# What needs to be done
Format the stretch of rows from the line containing "Open the 指标 indicators tool" through the end of the rows as a JSON list of strings, one string per line, with blank lines skipped. Leave the pictures out of your answer.

# Exercise material

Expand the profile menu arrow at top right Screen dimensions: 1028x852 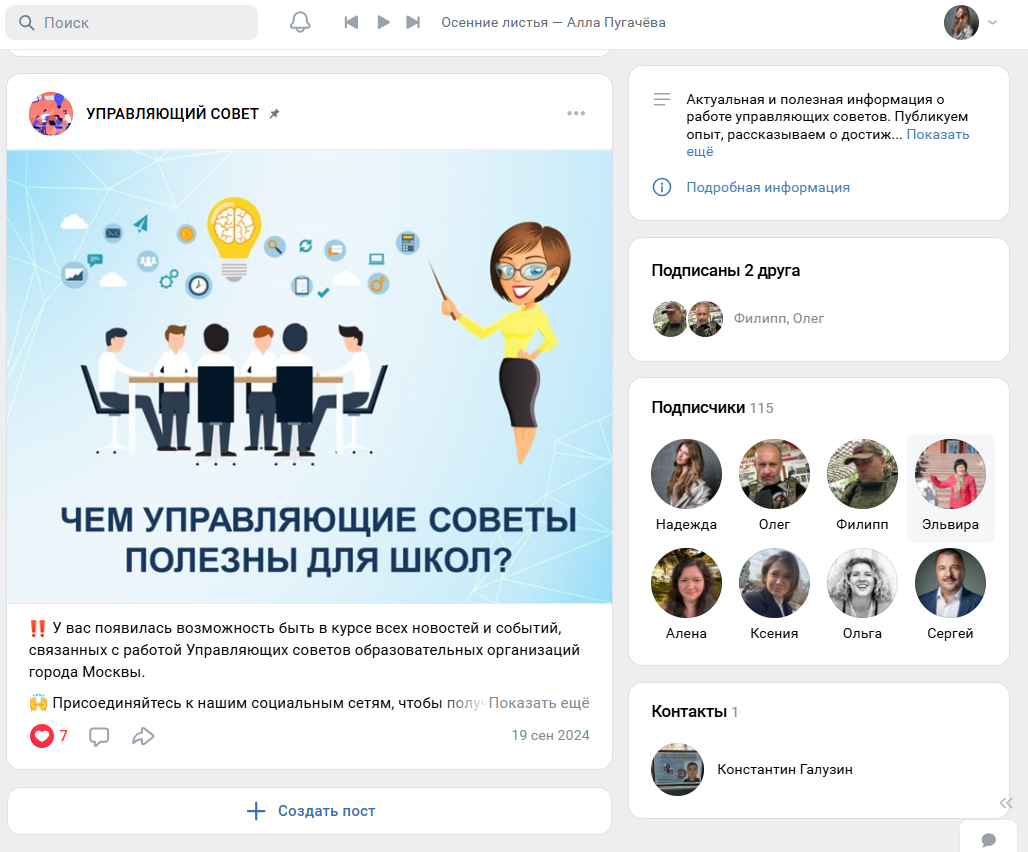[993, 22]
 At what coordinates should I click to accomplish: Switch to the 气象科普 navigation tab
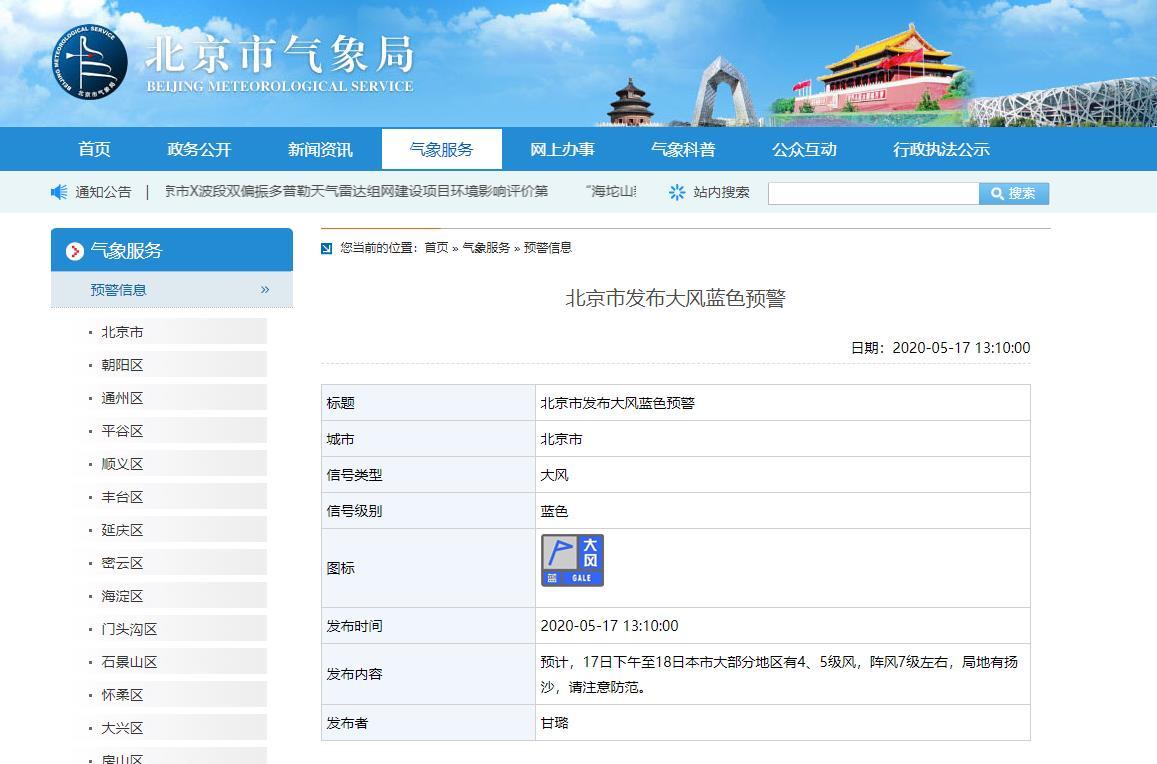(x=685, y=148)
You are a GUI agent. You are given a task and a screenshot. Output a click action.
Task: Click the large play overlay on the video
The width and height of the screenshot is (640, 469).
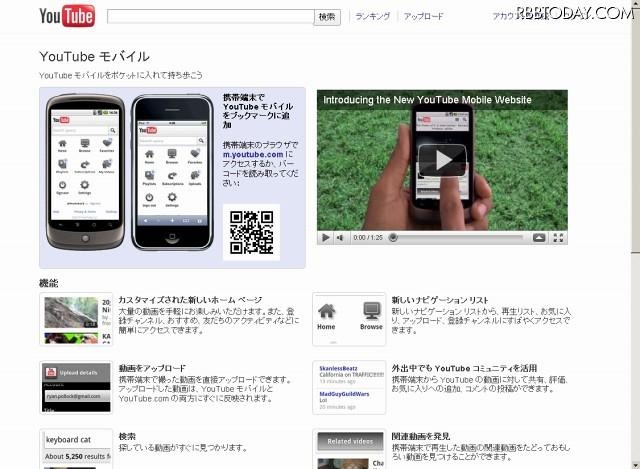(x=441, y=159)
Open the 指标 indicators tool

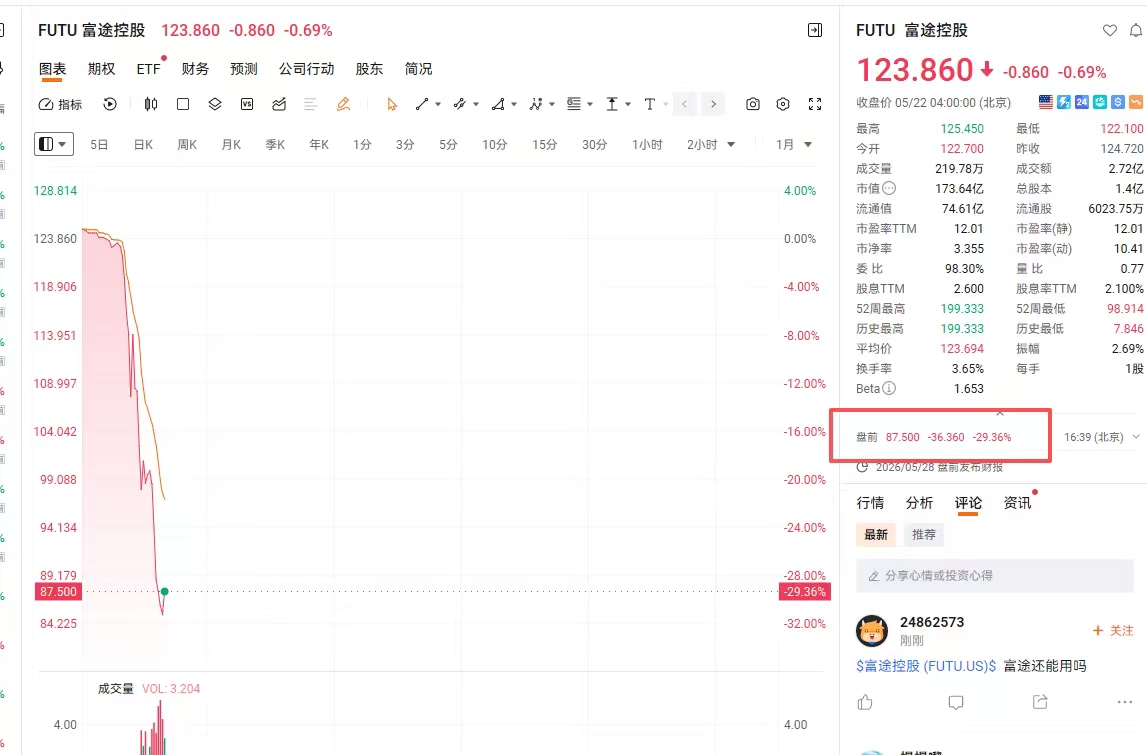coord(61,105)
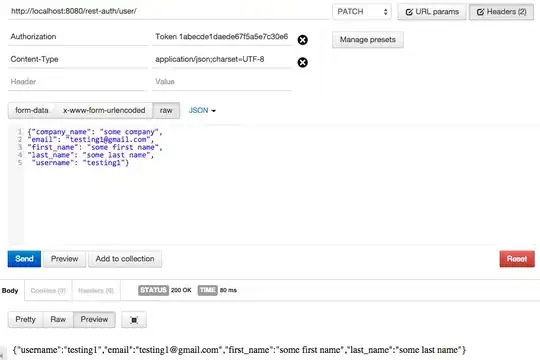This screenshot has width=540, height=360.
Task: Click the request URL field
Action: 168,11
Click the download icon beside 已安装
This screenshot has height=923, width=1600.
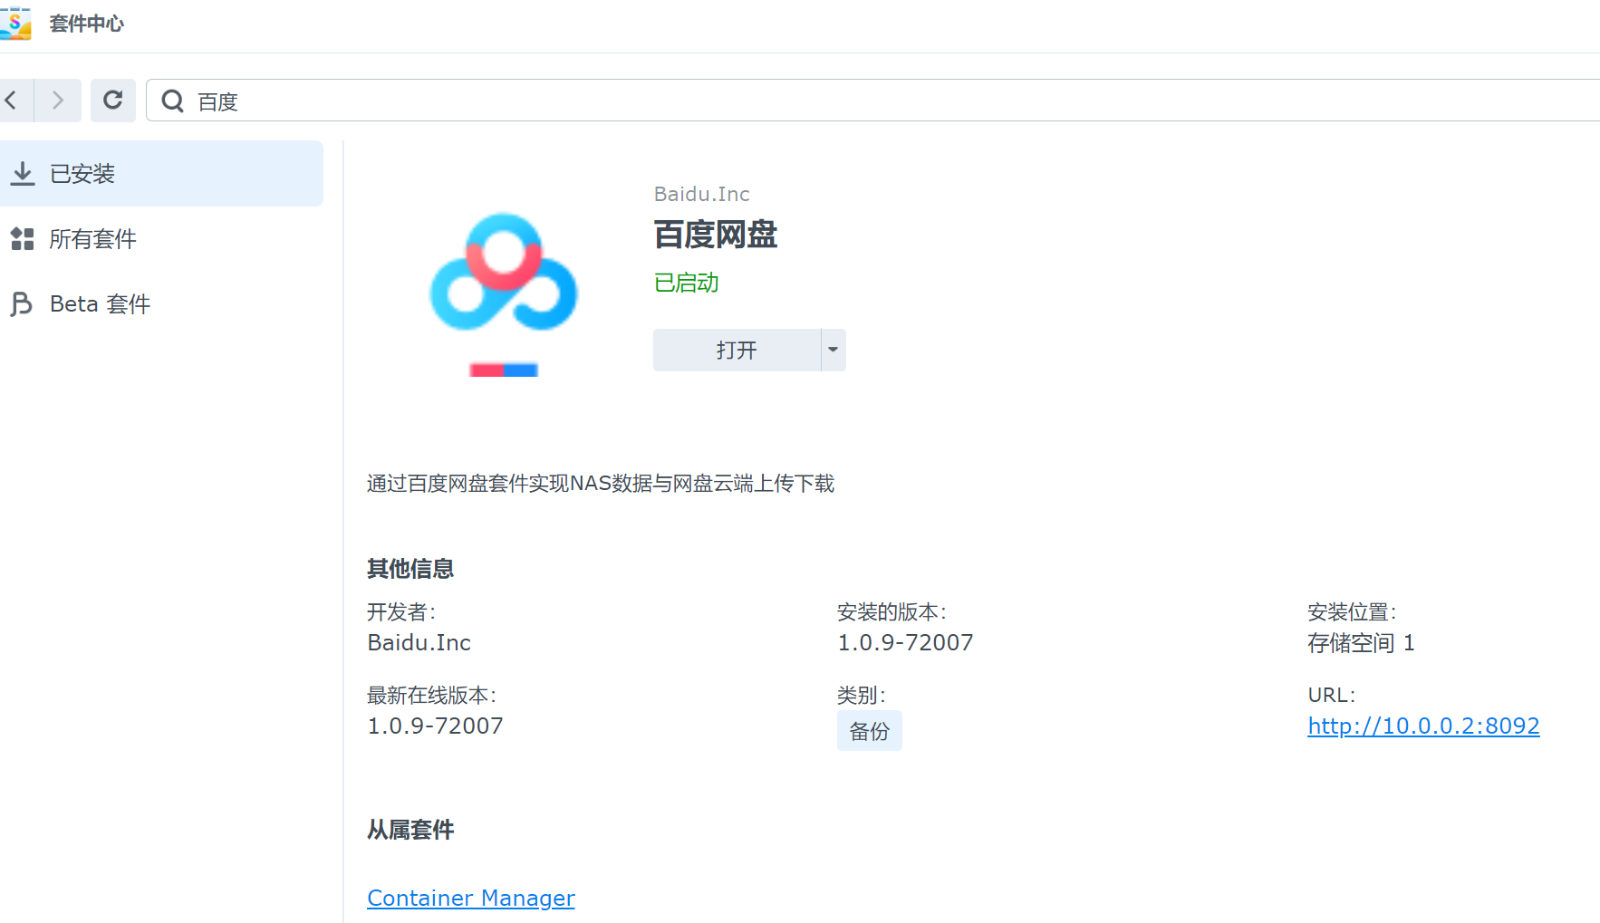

# Reply to the exercise
[
  "Open the 指标 indicators tool",
  "coord(61,105)",
  "This screenshot has width=540, height=360.",
  "Task: Click the request URL field",
  "Action: 168,11",
  "Click the download icon beside 已安装",
  "This screenshot has height=923, width=1600."
]